Concrete AI Stack Decisions, Walked Through Front to Back

Principles for choosing an AI tech stack only become useful when you watch them collide with real constraints. A rule like "default to hosted models" sounds clean until you meet a team whose data cannot leave their building. The interesting learning lives in specific situations, where the trade-offs are forced and the right answer is not the textbook one. Examples teach what abstractions cannot.

This article walks through several distinct scenarios. Each names the constraints up front, traces the choices made at each layer, and is honest about what worked and what did not. The teams and details are illustrative composites, not case files, but the trade-offs are the real ones you will face. Read them as patterns you can map onto your own situation rather than recipes to copy.

Scenario One: A Support Chatbot on a Tight Budget

A small company wants a chatbot that answers customer questions from their help documentation. The volume is moderate, the answers must be grounded in their docs, and the budget is genuinely tight.

The choices and why

Model: a smaller, cheaper hosted model, because the task is constrained and a frontier model would burn budget for capability the problem does not need.
Data: retrieval over the help docs, because the answers must come from their content, not the model's general knowledge.
Glue: minimal explicit code, since the flow is a simple retrieve-then-answer.

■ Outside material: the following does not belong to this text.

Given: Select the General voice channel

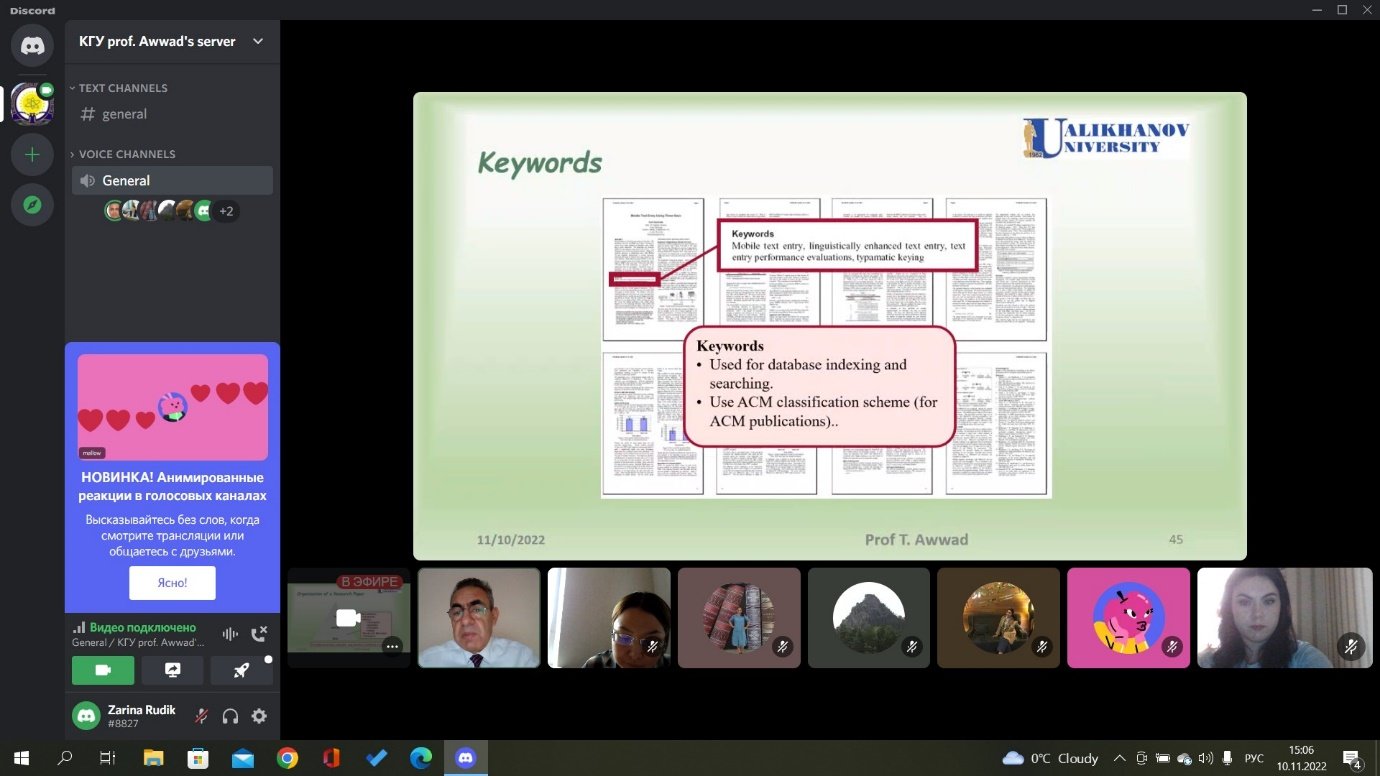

What worked was letting the constrained problem justify a cheap model. What nearly failed was an early instinct to skip retrieval, which produced confident answers that were not actually from the docs. Adding grounding fixed it. This mirrors the priority on data quality in Everything That Goes Into an AI Tech Stack Decision.

The lesson hidden in the near-failure

The instructive part is not that the cheap model worked; it is why the first version felt fine and was actually broken. Without retrieval, the model answered from general knowledge and sounded authoritative, so a casual demo looked successful. The failure only surfaced when someone asked about a policy specific to the company and got a plausible answer that was simply made up. This is the trap of judging an AI system by whether it produces fluent output rather than correct output. The team's recovery came from grounding every answer in the actual documentation and rejecting answers the docs did not support, which traded a little fluency for a lot of trustworthiness.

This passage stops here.